**Requirement 1**. Repeat the part of the CAR-T cell text starting at "B cell malignancies" and ending at "CAR-T cell inactivation.".
**Requirement 2**.
Please state whether each statement below agrees with the CAR-T cell text, giving yes or no and quoting the deciding words.
(a) Ramello et al. used immunoproteomics to study CAR signaling in human T cells.
(b) Specific signaling domains determined whether a CAR interacted with CD3ζ.
(c) Tonic signaling leads to progressive CAR-T cell inactivation.
**Requirement 3**.
Answer these questions from the CAR-T cell text.
(a) What malignancies can be targeted by the adoptive transfer of CAR-engineered T cells?
(b) With which signaling protein does a CAR's interaction depend on the length of its intracellular activation domains?
(c) What kind of signaling can some CARs stimulate?

**Text section**.
___

B cell malignancies can be therapeutically targeted by the adoptive transfer of T cells engineered to express a chimeric antigen receptor (CAR). In T cells, CARs that encode specific signaling domains have unique functional responses to antigen recognition. Ramello et al. used immunoproteomics to understand how CARs with distinct intracellular domains activated signaling in human T cells. Independently of specific signaling domains, the overall length of CAR intracellular activation domains determined whether a CAR interacted with the signaling protein CD3ζ and promoted strong T cell signaling. These data may explain why some CARs can stimulate antigen-independent tonic signaling, which leads to progressive CAR-T cell inactivation.

___

**Recorded information**.
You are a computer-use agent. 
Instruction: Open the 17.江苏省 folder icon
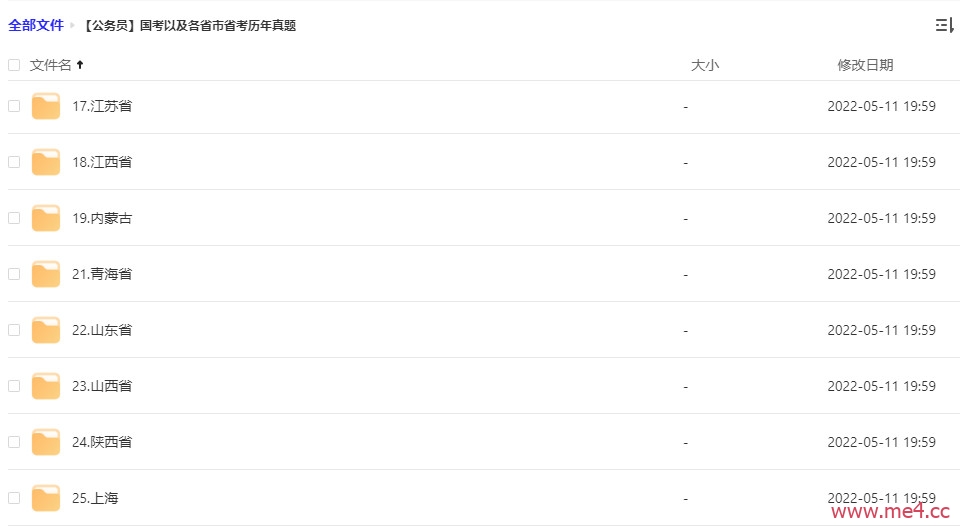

___

**Your solution 1**.
B cell malignancies can be therapeutically targeted by the adoptive transfer of T cells engineered to express a chimeric antigen receptor (CAR). In T cells, CARs that encode specific signaling domains have unique functional responses to antigen recognition. Ramello et al. used immunoproteomics to understand how CARs with distinct intracellular domains activated signaling in human T cells. Independently of specific signaling domains, the overall length of CAR intracellular activation domains determined whether a CAR interacted with the signaling protein CD3ζ and promoted strong T cell signaling. These data may explain why some CARs can stimulate antigen-independent tonic signaling, which leads to progressive CAR-T cell inactivation.

**Your solution 2**.
(a) Yes: "Ramello et al. used immunoproteomics to understand how CARs with distinct intracellular domains activated signaling in human T cells."
(b) No: "Independently of specific signaling domains, the overall length of CAR intracellular activation domains determined whether a CAR interacted with the signaling protein CD3ζ"
(c) Yes: "antigen-independent tonic signaling, which leads to progressive CAR-T cell inactivation"

**Your solution 3**.
(a) B cell malignancies
(b) CD3ζ
(c) Antigen-independent tonic signaling